On October 30, Pilgrim’s Pride announced that it extended its tender offer until November 29. Since Pilgrim extended its tender offer, we have received a few questions regarding whether any shares were actually purchased by Pilgrim in its offer, so let me briefly explain. Pilgrim has not purchased any of our shares pursuant to its offer. Prior to the initial tender offer deadline, some of our stockholders had indicated a willingness to sell their shares at the price offered. However, the shares could not have been purchased by Pilgrim unless and until all the conditions of the offer were met, which has not occurred. Pilgrim’s offer is subject to numerous conditions that result in significant uncertainty that the transaction will be consummated. For a detailed description of Pilgrim’s offer, we refer you to our Schedule 14D-9, which we previously filed with the U.S. Securities and Exchange Commission.
We firmly believe that Gold Kist has a bright future as a stand-alone company with a great long-term strategy. We believe that our stockholders have confidence in our long-term strategy — and justifiably so.

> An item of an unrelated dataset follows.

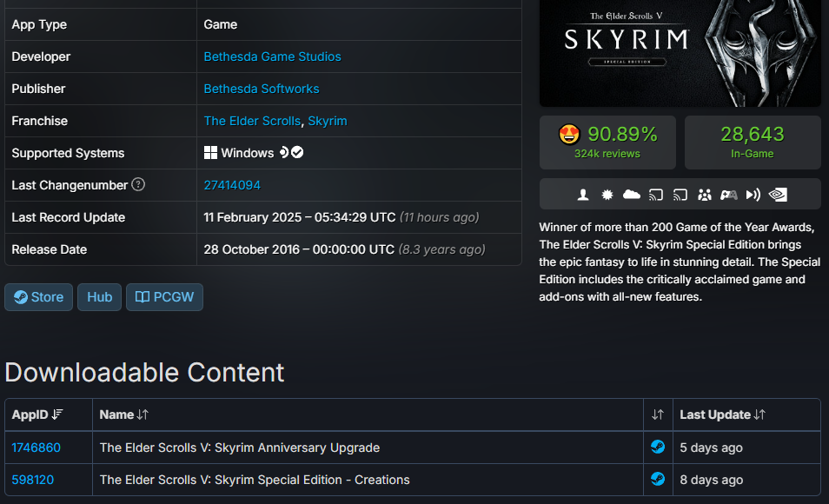Click the help icon beside Last Changenumber

point(138,184)
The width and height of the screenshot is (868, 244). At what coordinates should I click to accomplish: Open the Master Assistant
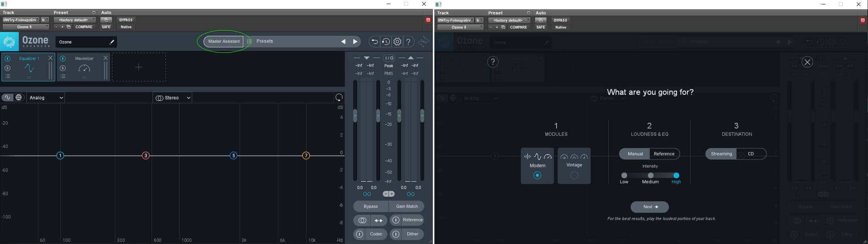point(224,42)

The most important commitment that we have in executing our strategic plan is to continue to exceed the expectations of our customers and to remain focused on being the Go-To Chicken Company. We must not be distracted and must continue to provide the high level of quality, service and responsiveness that our customers have come to expect from us.
If you have any questions, please call Wayne Lord, vice president corporate relations, at (770) 393-5312. We will continue to keep you informed as the situation progresses.
Sincerely,
John Bekkers
We will file a proxy statement in connection with our 2007 annual meeting of stockholders. Our stockholders are strongly advised to read the proxy statement when it becomes available, as it will contain important information. Stockholders will be able to obtain the proxy statement, any amendments or supplements to the proxy statement and other documents filed by the Company with the Securities and Exchange Commission for free at the Internet website maintained by the Securities and Exchange Commission at www.sec.gov. Copies of the proxy statement and any amendments and supplements to the proxy statement will also be available for free at the Company’s Internet website at www.goldkist.com or by writing to Gold Kist Inc., Attn: Investor Relations, 244 Perimeter Center Parkway, N.E., Atlanta,
Georgia 30346. In addition, copies of Gold Kist’s proxy materials may be requested by contacting our proxy solicitor, MacKenzie Partners, Inc. at (800) 322 2885 toll-free or by email at proxy@mackenziepartners.com. Detailed information regarding the names, affiliations and interests of individuals who may be deemed participants in the solicitation of proxies of Gold Kist Inc. stockholders is available on Schedule 14A filed with the Securities and Exchange Commission on August 21, 2006.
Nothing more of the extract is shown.